First, there is a new "Essential Album" list that showcases the artist's most influential albums (some artists don't have this), and below that is "Albums," where every studio album can be found by that artist. Below that are areas for music videos and artist playlists, and then you'll find "Singles & EPs," "Live Albums," "Compilations," and "Appears On."
As with the "Essential Album" area, the appearance of these sections depends on the artist, so while some have an "Appears On" section, some will not. To check out the new artist profiles, navigate to Apple Music on iOS or macOS, and search for an artist in the search tab.
Although Apple Music will not have a major update as part of iOS 12, Apple has been rolling out a few small quality-of-life updates for the streaming music service over the summer. In the weeks after WWDC, Apple updated Apple Music with a "Coming Soon" section, specific album launch dates, slightly tweaked artist profiles, rolled out Friends Mix to select users, and introduced full-length operas.
Top Rated Comments
The writing was on the wall when iTunes LP didn’t receive iOS/iPad support in the next release after introduction. I’ve wound up opening up the iTunes LP package and extracting the booklet jpg pages so I can lie back and read through them on my iPad whilst the music is on. If ever a device was just made for this kind of thing, the iPad is surely it. It has made little to no sense that I can only read say the liner notes for the Beatles US Albums box set whilst say at a desktop or laptop. Even folding support into iBooks/Apple Books would have made more sense than simply letting the idea whither on the vine and die.

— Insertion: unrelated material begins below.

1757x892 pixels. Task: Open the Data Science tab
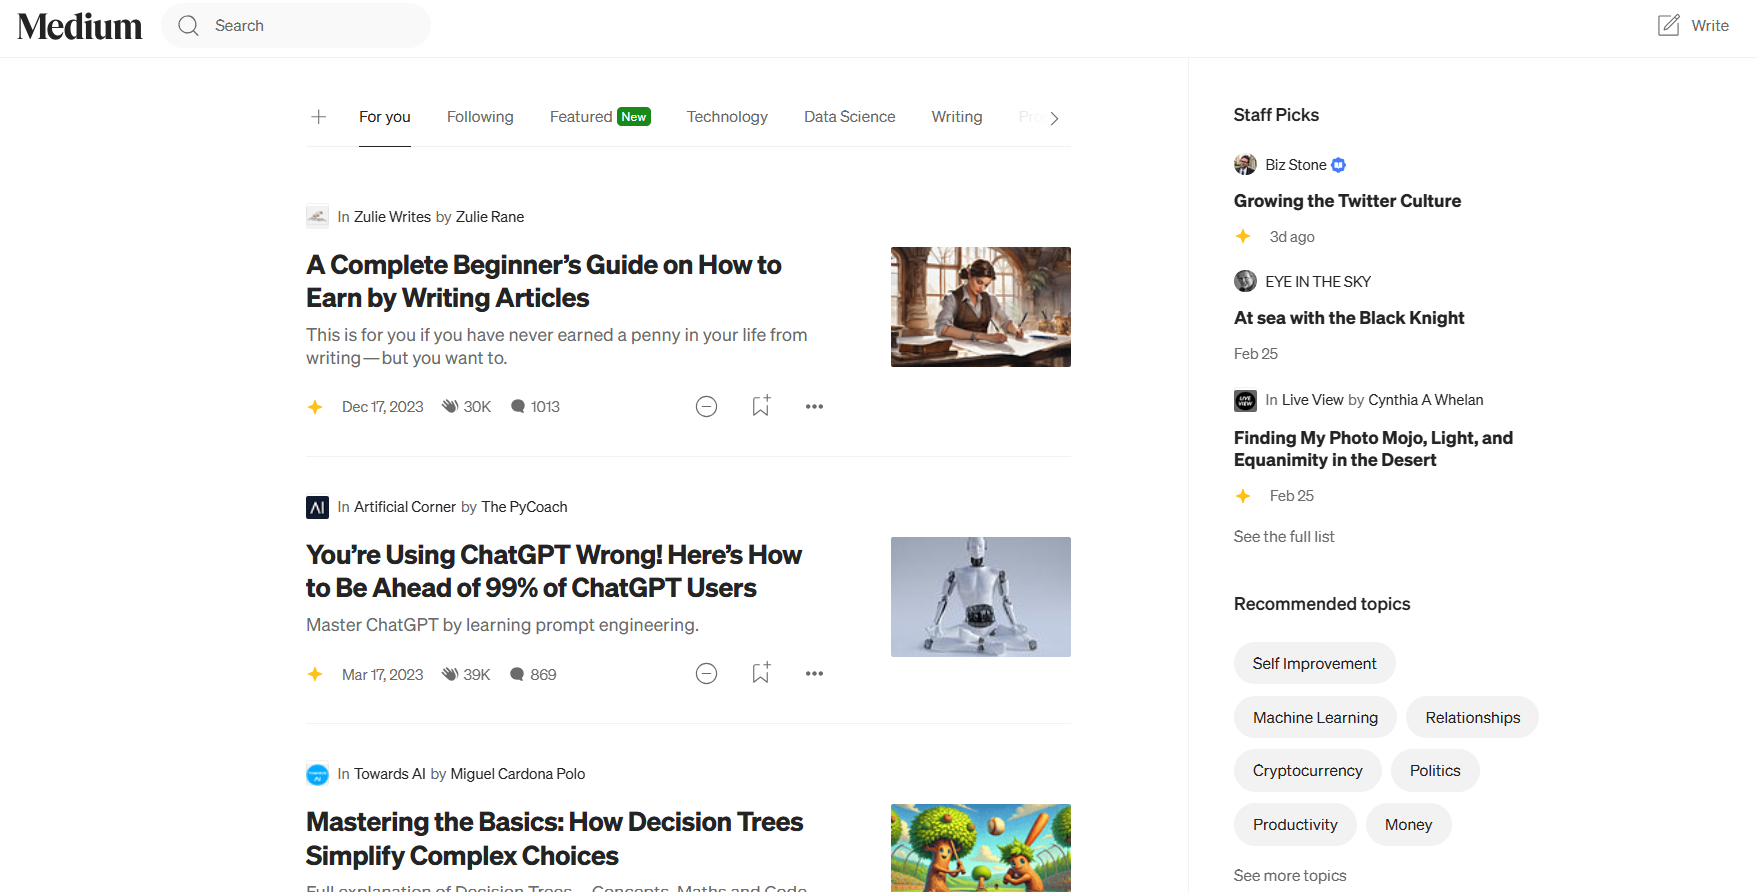tap(849, 117)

I'm sorry, a polish blackened death metal band like Behemoth is not Rock, and Metallica's remasters should not be labeled as having been released in 1988.
[doublepost=1536588356][/doublepost] Imagine if Coverflow made a comeback... with the perks of iTunes LP.
I think a lot of that has to do with the user upload error. Apple does do a lot of housing for music already but a lot of the newer albums and artists who are “revamping” their catalog are pushing out updates that I’d think Apple prioritizes by relevance.
Also, I agree with the lacking genres but I think Apple is just trying to do a catch-all. Subgenres get too convoluted to the point you’d be scrolling forever to determine who is acid rock vs horrorcore (rap? alternative?) vs trance etc. I think this could be better accomplished with something like tagging.
DEF waiting for cover flow to make a comeback though.
I agree. I think LP just needed to be remarketed correctly and it would’ve worked great but I assume Apple didn’t see the need to dedicate vital resources to it whilst trying to creat an entire new music experience with AM. LP was only designed with computers in mind because of the era but you’re right they could easily redesign it for use with mobiles and I think it’d be a hit (imagine if Kendrick Lamar had one for good kid & To Pimp!!!!)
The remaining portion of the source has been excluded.